To not let DP use my car to get to work?(93 Posts)
DP is a crap driver - lots of minor scrapes...and must have had 8 not major but biggish accidents in the last 15 years...4 involving other drivers.
He dented my new car (with DD1 in) on a roundabout when he was in the wrong lane ...(tbf he learned to drive on the other side of the road) so my dad gave us some money for him to have refresher lessons - he refused to do them. After that he can only drive my car in an emergency.
He never looks properly, has no patience, no concentration, doesn't think.
He once backed into a parked car -it was dark, late at night and the car park (private) was usually empty - he didn't even look, just reversed at speed...
He has hit one of those rising bollards - knew it was no entry but cba going round so he followed a bus.... He also got 3 pts on his licence for going up a one way the wrong way.
He's a named driver on my policy- puts my premium up (we each pay for our own cars) -but last time I checked it would cost more to take him off.

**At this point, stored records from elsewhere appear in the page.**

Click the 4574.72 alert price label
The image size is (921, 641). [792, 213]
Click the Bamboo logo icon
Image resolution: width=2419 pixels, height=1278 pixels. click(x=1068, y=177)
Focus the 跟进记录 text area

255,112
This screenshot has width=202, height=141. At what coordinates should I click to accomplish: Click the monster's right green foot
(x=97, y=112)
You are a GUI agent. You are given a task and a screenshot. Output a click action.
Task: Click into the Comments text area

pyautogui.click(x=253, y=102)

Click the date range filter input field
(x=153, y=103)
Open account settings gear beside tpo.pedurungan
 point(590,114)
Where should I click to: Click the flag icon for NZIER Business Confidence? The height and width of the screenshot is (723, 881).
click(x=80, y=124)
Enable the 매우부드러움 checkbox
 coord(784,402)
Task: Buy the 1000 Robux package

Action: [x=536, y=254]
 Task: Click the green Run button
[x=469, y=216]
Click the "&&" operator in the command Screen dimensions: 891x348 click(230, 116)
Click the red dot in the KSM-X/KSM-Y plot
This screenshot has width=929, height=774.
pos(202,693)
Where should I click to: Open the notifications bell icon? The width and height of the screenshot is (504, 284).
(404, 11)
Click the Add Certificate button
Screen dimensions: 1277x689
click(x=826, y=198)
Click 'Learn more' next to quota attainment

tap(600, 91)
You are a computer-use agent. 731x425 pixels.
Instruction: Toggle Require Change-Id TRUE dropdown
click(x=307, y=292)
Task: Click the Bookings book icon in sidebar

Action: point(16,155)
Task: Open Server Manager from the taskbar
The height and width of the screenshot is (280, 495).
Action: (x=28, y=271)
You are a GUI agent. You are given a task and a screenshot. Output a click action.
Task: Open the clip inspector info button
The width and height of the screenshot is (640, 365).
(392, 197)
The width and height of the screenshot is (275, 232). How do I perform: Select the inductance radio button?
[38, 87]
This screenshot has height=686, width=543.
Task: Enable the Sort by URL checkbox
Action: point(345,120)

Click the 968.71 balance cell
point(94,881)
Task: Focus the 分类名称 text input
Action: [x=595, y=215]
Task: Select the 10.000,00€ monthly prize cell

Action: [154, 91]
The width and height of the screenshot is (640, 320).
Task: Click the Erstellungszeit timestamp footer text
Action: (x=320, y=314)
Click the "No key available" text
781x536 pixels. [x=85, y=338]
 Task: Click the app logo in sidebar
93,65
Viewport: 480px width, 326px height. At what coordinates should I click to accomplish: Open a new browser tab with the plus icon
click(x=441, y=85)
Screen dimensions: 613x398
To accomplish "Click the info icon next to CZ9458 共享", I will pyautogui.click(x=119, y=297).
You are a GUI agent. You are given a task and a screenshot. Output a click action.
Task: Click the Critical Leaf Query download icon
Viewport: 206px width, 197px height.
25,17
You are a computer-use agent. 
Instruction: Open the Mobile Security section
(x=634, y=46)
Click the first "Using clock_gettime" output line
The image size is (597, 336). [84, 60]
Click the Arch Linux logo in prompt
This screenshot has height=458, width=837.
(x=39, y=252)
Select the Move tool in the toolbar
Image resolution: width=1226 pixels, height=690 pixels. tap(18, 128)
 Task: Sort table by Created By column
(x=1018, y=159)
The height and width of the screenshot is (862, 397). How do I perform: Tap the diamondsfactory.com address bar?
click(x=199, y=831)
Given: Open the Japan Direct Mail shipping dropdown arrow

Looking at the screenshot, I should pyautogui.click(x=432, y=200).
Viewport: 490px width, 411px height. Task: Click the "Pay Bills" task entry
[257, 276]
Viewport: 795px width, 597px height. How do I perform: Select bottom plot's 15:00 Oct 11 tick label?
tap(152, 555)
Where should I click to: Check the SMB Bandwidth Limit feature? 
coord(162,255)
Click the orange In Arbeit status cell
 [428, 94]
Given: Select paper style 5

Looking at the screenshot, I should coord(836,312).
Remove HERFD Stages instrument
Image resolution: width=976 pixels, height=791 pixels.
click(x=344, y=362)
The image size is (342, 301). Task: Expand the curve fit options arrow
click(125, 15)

Also creates hassle for me - as English isn't his first language I used to make phone calls for him and help fill in his forms etc - not so much anymore...and he doesn't know anything about cars so always asks my opinion - I'm fed up (I have never had a bump or points on my licence)
Also his current car is my mum's old car - my dad had been meaning to get my mum a new one -but DP wrote his last one off in an accident (cos it was old more than really badly damaged) - and so my dad got a new one in a hurry and sold it to him for half what it was worth (he was going to give to him -but decided he should pay something to maybe make him be more careful) And he really doesn't appreciate the help he was given - my DB drove it here (300 miles) etc...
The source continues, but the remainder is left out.